Sarah Flood-Baumann is from the place that races horses every first Saturday in May. She recently snagged her MFA degree from Vermont College of Fine Arts’ Graphic Design program and she lives a semi-nomadic military-spouse lifestyle in Fayetteville, North Carolina. Currently operating as a one-woman design shop, she freelances and wears many design hats that include everything from branding to book design.
In the book Kitchen Table Wisdom: Stories that Heal, author Dr. Rachel Naomi Remen wrote,
“As light represents the archetype of masculine energy, darkness suggests the power of the feminine, and it makes an intuitive sense that the experience of healing may be associated with darkness. Darkness is a condition of the beginning. The body first comes into being in darkness. It is nurtured, as a seed, in darkness.”
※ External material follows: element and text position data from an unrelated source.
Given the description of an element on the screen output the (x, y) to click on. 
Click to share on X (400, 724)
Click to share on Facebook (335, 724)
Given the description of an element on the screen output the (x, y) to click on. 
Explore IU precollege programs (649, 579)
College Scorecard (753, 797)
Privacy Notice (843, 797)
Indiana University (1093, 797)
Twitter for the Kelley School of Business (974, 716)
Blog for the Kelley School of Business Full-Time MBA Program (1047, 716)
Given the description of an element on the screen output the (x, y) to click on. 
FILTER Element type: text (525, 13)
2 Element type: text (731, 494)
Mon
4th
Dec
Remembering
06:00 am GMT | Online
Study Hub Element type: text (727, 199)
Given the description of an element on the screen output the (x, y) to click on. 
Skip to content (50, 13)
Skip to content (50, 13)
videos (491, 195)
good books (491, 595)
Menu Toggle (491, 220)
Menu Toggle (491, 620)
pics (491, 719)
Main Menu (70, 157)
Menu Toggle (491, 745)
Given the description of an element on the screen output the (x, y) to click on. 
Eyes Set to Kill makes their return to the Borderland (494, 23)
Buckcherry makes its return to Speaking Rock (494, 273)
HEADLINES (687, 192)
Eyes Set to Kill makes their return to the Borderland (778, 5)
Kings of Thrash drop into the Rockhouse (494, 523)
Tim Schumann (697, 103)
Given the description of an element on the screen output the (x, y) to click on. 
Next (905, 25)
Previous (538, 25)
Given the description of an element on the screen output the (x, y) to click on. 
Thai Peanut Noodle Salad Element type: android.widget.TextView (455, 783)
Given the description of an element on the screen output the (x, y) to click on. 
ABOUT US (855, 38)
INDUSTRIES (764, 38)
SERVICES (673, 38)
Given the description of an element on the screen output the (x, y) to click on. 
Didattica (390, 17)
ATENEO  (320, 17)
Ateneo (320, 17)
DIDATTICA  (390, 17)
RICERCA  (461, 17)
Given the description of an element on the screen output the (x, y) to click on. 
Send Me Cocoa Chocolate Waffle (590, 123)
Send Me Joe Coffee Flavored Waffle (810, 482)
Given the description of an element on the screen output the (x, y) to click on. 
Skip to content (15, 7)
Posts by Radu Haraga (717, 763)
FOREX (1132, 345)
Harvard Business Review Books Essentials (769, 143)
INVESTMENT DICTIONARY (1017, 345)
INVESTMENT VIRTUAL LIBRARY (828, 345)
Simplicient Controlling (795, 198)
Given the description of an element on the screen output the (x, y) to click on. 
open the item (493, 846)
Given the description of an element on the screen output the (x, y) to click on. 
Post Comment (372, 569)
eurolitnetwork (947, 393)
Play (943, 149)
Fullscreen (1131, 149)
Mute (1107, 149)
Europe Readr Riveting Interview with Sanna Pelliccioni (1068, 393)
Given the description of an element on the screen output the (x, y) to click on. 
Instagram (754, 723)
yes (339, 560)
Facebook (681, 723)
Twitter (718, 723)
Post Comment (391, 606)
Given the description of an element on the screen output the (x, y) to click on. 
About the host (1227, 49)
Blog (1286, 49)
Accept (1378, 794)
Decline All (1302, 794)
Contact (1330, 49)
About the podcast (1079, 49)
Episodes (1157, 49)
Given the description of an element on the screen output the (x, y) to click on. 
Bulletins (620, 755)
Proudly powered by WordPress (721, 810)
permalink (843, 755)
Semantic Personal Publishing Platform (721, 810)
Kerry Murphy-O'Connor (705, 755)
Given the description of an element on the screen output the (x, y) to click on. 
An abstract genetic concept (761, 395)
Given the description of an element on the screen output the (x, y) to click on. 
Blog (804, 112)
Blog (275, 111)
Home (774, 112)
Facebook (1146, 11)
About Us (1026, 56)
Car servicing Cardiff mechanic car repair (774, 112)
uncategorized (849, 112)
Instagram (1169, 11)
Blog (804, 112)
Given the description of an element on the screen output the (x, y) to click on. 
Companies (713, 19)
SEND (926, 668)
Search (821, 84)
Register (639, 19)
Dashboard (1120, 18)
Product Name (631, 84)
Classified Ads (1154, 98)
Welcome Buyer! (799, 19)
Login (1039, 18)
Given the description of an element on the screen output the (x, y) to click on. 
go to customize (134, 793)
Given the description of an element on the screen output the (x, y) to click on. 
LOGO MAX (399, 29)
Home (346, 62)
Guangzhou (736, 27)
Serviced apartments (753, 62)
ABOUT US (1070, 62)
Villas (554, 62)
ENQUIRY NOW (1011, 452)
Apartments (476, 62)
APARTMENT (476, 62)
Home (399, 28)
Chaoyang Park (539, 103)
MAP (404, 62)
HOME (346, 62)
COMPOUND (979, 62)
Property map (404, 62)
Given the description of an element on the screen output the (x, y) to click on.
These charcoal and water prints were the result of the battle with chronic migraines and literally living my days in darkness. I did not trust my body or my self to heal or to be whole. After a strange grounding exercise that went bust, I discovered the beauty of charcoal mixing with water in my tiny apartment bathroom sink. Noticing that this mixture wasn’t innately beautiful or considered traditional graphic design, I still felt connected to the movement, darkness, and moodiness of the the mixture. It felt right and of my own. Beautiful. I pulled out my camera and began photographing what I saw. I finally trusted myself that even if something isn’t traditionally beautiful, it can be. I trusted the process of making, exploring and finally felt some light in my darkness.